| WHAT THIS TASK INVOLVES |
Up to and including the line with "Given: Click the gear compatibility icon", return every line from the start of the entries below exactly.

| GIVEN DATA |

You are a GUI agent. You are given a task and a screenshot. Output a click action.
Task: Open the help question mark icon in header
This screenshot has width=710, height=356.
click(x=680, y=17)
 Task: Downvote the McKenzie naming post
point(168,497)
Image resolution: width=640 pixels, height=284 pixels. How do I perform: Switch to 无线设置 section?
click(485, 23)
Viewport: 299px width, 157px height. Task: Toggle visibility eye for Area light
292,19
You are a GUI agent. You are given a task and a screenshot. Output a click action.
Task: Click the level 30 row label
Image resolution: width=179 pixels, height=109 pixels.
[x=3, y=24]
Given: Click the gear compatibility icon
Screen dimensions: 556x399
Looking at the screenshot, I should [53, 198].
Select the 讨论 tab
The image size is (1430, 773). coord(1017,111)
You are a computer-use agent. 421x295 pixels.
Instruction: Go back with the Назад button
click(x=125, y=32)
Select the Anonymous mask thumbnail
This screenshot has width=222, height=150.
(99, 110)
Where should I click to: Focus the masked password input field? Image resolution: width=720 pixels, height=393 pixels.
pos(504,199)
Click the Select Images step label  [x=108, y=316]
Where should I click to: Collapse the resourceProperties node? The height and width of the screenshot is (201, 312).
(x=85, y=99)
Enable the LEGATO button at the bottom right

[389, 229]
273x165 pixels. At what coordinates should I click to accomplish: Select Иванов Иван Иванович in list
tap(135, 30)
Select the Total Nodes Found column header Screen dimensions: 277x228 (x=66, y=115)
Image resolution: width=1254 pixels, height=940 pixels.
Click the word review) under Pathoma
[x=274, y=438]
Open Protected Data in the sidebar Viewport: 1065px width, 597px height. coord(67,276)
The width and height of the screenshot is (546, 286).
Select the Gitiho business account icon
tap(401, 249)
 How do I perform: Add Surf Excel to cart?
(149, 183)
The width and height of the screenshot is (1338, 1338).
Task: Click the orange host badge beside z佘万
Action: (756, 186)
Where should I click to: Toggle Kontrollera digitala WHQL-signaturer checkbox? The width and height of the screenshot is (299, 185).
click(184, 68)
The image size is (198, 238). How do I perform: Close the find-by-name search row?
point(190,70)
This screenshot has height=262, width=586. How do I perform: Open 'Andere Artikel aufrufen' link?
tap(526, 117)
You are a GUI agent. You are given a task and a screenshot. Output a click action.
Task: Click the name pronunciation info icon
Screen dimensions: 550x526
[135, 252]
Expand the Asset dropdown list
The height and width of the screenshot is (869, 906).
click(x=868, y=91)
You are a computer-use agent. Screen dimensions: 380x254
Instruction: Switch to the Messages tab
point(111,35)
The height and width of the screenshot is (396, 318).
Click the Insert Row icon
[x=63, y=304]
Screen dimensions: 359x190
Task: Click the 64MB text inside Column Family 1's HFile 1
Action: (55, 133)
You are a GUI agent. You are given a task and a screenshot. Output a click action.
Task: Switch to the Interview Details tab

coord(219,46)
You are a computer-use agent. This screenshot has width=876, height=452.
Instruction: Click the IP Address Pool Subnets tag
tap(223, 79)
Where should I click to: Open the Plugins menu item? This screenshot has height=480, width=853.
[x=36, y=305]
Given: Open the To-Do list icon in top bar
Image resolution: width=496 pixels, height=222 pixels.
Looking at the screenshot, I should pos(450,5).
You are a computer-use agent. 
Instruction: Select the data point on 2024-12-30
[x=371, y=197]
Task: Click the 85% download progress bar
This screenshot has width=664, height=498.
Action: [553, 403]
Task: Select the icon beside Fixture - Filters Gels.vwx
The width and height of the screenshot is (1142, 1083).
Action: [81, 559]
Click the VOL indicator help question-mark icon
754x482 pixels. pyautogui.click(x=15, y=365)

| SOLUTION BELOW |
You are a GUI agent. You are given a task and a screenshot. Output a click action.
Task: Open the help question mark icon in header
This screenshot has width=710, height=356.
click(x=680, y=17)
 Task: Downvote the McKenzie naming post
point(168,497)
Image resolution: width=640 pixels, height=284 pixels. How do I perform: Switch to 无线设置 section?
click(485, 23)
Viewport: 299px width, 157px height. Task: Toggle visibility eye for Area light
292,19
You are a GUI agent. You are given a task and a screenshot. Output a click action.
Task: Click the level 30 row label
Image resolution: width=179 pixels, height=109 pixels.
[x=3, y=24]
Given: Click the gear compatibility icon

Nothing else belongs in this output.